Chapter 18

108 13 12
                                    

      "Mengubah?" dia heran.

      "Ya, iya, mengubah. Atau tidak, maksudku, dengan kata lain, bukan mengubah tapi memerbaikinya." ujarku, "Desamu itu memang mati, tepatnya hampir mati, bukankah begitu?"

           Dia mengernyitkan dahi. Oh, tidak. Di saat seperti ini aku malah bingung menjelaskannya, terbata-bata. Bagaimana bila dia tidak memahami apa maksudku? Hancurlah, rusak semua yang telah kurencanakan. "Begini, maksudku, desa itu belum mati, oke?"

      "Ayolah, langsung ke intinya saja. Kepalaku pusing tahu!" katanya dengan sedikit membentak.

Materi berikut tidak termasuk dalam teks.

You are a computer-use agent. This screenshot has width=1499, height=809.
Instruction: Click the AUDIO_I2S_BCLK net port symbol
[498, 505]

      "Iya, desamu itu belum mati, Caramel. Belum mati!"

      "Aku tidak mengerti!!!" dia berteriak. Sontak, semua orang di taman itu menoleh ke arah kami. Seorang petugas keamanan dengan seragam lengkapnya itu pun langsung mendatangi kami, "Ada apa ini?" tanyanya.

           Kami saling berdiam, apa yang harus kami katakan?

      "Oh, atau jangan-jangan, kamu penculik?!"

          Apa?! Sekarang aku dituduh menculik anak sebesar ini yang secara finansial tidak memiliki apa-apa?! Jikalau aku jadi penculik, logikanya, aku akan memilih sasaran anak orang kaya raya. Bukan anak aneh, gila, tidak punya motivasi, apalagi tidak punya uang seperti anak ini! Tolonglah, berpikirlah secara wajar, secara rasional. Gunakan logikamu!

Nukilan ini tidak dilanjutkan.